In reply to walking on water I should just like to say that the album sleeve design for HQ was given completely to Hipgnosis. When they presented me with the finished product I laughed and ok'd it on the spot. The picture was taken by Po Powell on the Isle of Skye. I have still not been to the Isle of Skye.

==Awards==
In 1975, HQ was awarded Record of the Year in Portugal, and received a similar award in Finland.

==Reissues==

The album was remastered 2016 by Harper and John Fitzgerald, at Lettercolm Studio in Timoleague, West Cork, Ireland. In 2017, the remastered version was re-issued on 180gm Vinyl, packaged in deluxe, gatefold sleeve with original cover design. There was also an additional printed heavy inner sleeve "including lyrics, comprehensive notes and images."
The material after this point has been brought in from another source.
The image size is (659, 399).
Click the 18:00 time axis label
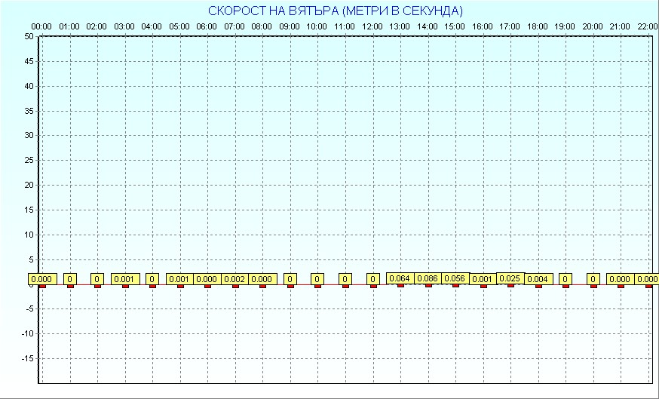click(x=538, y=26)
In 2012 the album was digitally remixed and re-released in a 24-page case bound booklet with new pictures, prose, poetry and a new sleeve design.

==Track listing==
All tracks credited to Roy Harper.

Side One
| No. | Title | Length |
|---|---|---|
| 1. | "The Game (Parts 1–5)" | 13:42 |
| 2. | "The Spirit Lives" | 4:14 |
| 3. | "Grown Ups Are Just Silly Children" | 2:55 |

Side Two
| No. | Title | Length |
|---|---|---|
| 4. | "Referendum (Legend)" | 3:49 |
| 5. | "Forget Me Not" | 2:24 |
| 6. | "Hallucinating Light" | 6:24 |
| 7. | "When an Old Cricketer Leaves the Crease" | 7:13 |

1995 CD reissue bonus tracks
| No. | Title | Length |
|---|---|---|
| 8. | "The Spirit Lives" (Early Mix, 23 March 1975) |  |
| 9. | "When an Old Cricketer Leaves the Crease" (Live in Exeter, 31 October 1977) |  |
| 10. | "Hallucinating Light" (7" single version) |  |

==Personnel==
- Roy Harper – vocals, acoustic guitar
- Chris Spedding – electric guitar
- Dave Cochran – bass guitar
- Bill Bruford – drums, percussion

- Additional Personnel
- David Gilmour – electric guitar (on "The Game")
- John Paul Jones – bass guitar (on "The Game")
- Steve Broughton – drums, percussion (on "The Game")
- The Grimethorpe Colliery Band, arranged by David Bedford – brass (on "When an Old Cricketer Leaves the Crease")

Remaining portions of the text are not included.